Health & Grooming

Body combat

With every beat of the pumping soundtrack, Michiko lashes out harder, kicks up higher.

October 08 2009
Neil McLennan

By rights, Michiko should be the happiest girl in finance. On the outside, the power headhunter may seem as meek as a mouse, but scratch the surface and pent-up rage forges though her veins. No one can explain where Michiko’s aura of anger comes from, but everyone agrees that she won’t get anywhere until she does something about it. So when a leaflet lands in her gym locker promoting Body Combat, she sees her chance. Michiko may only be 4ft 10in but in the heart of her Muji unitard lurks the soul of a Samurai, so she might just be able to turn things round by releasing a little aggression in a safe and controlled environment.

According to the leaflet, a Body Combat workout uses a combination of moves taken from karate, kick boxing, tae kwon do and t’ai chi, choreographs them into a series of balletic yet powerful moves, then sets them to a pumping soundtrack. If anything’s going to unleash the beast that burdens Michiko, it’s the chance to do a few high kicks, chop her arms about and indulge in some silent screaming.

Mario is the man in charge today – fresh in from Rio. Michiko can’t decide if it’s the neon leggings and matching trainers combo, the ponytail or the smouldering Latin demeanour that so offends her Zen sensitivities. The rest of the class isn’t much better. To Michiko’s right, a burly great lump of a man – a 6ft-tall, thick-shouldered, thunder-thighed wall of aggression – catches her eye. And winks. Somewhere deep inside, Michiko’s safety valve starts to hiss.

To her left, a spike-haired bleach blonde is jogging on the spot, pumping her arms in the air as if preparing for a prize fight. If she came looking for work at the agency, Michiko isn’t sure where she’d place her.

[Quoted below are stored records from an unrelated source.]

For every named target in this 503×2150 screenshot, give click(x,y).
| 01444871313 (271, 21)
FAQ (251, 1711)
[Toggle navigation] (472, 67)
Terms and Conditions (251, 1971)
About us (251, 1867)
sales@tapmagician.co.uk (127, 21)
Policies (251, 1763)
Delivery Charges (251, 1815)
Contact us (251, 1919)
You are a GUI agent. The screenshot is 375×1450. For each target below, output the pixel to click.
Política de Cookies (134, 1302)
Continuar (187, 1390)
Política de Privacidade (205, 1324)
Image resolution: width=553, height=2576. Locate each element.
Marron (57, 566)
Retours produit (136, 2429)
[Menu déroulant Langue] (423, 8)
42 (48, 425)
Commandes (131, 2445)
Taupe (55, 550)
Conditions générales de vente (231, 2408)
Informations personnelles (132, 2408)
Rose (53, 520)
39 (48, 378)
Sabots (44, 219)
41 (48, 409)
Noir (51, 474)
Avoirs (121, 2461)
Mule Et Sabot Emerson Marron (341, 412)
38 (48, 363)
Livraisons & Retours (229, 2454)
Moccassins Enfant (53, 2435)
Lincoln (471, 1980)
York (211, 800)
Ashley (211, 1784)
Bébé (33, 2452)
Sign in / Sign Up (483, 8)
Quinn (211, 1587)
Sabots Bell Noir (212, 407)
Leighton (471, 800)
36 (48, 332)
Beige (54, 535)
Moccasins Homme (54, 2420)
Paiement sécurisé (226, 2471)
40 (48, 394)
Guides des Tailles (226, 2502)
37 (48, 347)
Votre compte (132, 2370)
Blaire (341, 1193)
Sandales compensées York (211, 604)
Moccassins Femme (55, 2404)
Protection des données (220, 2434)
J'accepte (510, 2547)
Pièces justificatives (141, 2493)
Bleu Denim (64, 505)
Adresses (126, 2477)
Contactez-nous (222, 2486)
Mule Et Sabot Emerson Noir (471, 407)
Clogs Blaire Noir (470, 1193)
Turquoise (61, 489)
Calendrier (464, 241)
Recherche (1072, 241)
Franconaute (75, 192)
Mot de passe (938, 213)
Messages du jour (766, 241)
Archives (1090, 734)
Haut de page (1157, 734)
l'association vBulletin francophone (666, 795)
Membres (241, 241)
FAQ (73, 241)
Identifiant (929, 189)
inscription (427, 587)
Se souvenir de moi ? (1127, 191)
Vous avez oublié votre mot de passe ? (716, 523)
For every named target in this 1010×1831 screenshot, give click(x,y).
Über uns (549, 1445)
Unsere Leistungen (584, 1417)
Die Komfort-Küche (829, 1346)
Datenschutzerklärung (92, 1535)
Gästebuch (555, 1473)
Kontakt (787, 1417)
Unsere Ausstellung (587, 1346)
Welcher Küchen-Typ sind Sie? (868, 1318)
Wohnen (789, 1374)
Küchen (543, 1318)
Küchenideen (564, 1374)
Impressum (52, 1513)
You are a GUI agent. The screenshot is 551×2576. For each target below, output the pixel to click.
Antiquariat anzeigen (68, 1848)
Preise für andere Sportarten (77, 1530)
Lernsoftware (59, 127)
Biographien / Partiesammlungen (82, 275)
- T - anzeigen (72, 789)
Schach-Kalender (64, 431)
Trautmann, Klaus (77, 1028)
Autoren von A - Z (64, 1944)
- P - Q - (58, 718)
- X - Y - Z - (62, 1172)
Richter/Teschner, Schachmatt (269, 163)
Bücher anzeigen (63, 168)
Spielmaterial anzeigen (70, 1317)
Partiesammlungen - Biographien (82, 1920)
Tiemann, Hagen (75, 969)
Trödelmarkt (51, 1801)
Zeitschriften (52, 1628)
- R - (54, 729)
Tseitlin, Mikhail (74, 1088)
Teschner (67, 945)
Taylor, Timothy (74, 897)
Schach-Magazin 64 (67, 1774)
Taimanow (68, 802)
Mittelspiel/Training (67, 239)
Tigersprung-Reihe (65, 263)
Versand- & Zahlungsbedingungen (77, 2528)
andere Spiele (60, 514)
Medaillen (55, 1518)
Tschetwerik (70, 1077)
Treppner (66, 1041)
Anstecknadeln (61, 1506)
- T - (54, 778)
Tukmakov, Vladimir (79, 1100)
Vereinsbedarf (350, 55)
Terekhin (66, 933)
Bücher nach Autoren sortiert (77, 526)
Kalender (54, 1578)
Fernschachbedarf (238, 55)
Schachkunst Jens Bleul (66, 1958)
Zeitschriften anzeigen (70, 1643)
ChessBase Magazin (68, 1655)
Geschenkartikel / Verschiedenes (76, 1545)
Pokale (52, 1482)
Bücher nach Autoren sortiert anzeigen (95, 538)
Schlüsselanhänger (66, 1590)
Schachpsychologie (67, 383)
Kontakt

The loading bay, perhaps.

Before she can pass further judgment, Mario’s got them all warming up. Soon, hearts are racing, limbs are loosened and bodies are working a carefully executed routine that involves them all stomping, striking, punching and kicking out to a heavy-metal beat. Step, turn, kick; shimmy, shimmy, punch; side, together, pow! Michiko has to admit she’s enjoying herself.

With every beat of the pumping soundtrack, she lashes out longer, kicks up higher, punches through the air harder. Out of the corner of one eye, she notices that The Winker has stopped and is watching her, open-mouthed. She catches his eye, then stops mid-stomp. Something about The Winker’s stare looks familiar. She thought she’d blocked it all out, but his oily glare takes her straight back to the time she took a wrong turn down a dark, dank alley, straight into an aggressive eyeballing. It was the night she lost both her dignity and a Louis Vuitton handbag. She’d always vowed she’d get one of them back. “All right, darlin?” he leers.

Michiko’s safety valve can take no more. She struts, she hops, she shimmies. She takes off, sailing through the air, arms flying, fists flailing, legs kicking. Wham! She makes contact, smack in the heart of the Winker’s dark, dank alley. Within seconds, he’s on the floor, curled in agony.

Mario swoops in to survey the damage, reminding Michiko that the class provides a safe zone and she must do her best to avoid personal contact at all time. Only he doesn’t call her Michiko. He calls her Mosquito.

Nobody calls Michiko Mosquito, and the fiery glare she flashes should have warned Mario to back off. Instead, he steps towards her with the same caution that he’d employ when approaching a rabid dog. Michiko corkscrews on the spot, lashing out with one leg as she uncoils. With perfect timing and exemplary aim, she manages to fell Mario in a swoop.

Loading Bay Girl, who assumes that this is the second phase of the routine, steps forward to try her luck. Kerpow! And is sent spinning through the air. Another instructor appears. Ha-cha! Michiko leaves him for dust (and quite a bit of dribble). Security is called. And swiftly dispatched.

Michiko has hunted down more heads in the past half hour than she has all year. With no more obvious candidates to conquer, she heads for the showers, feeling good about herself for the first time in ages. She hasn’t got her Vuitton bag back, but she feels she’s retained a bit of dignity. Though it’s safe to say she won’t be coming back.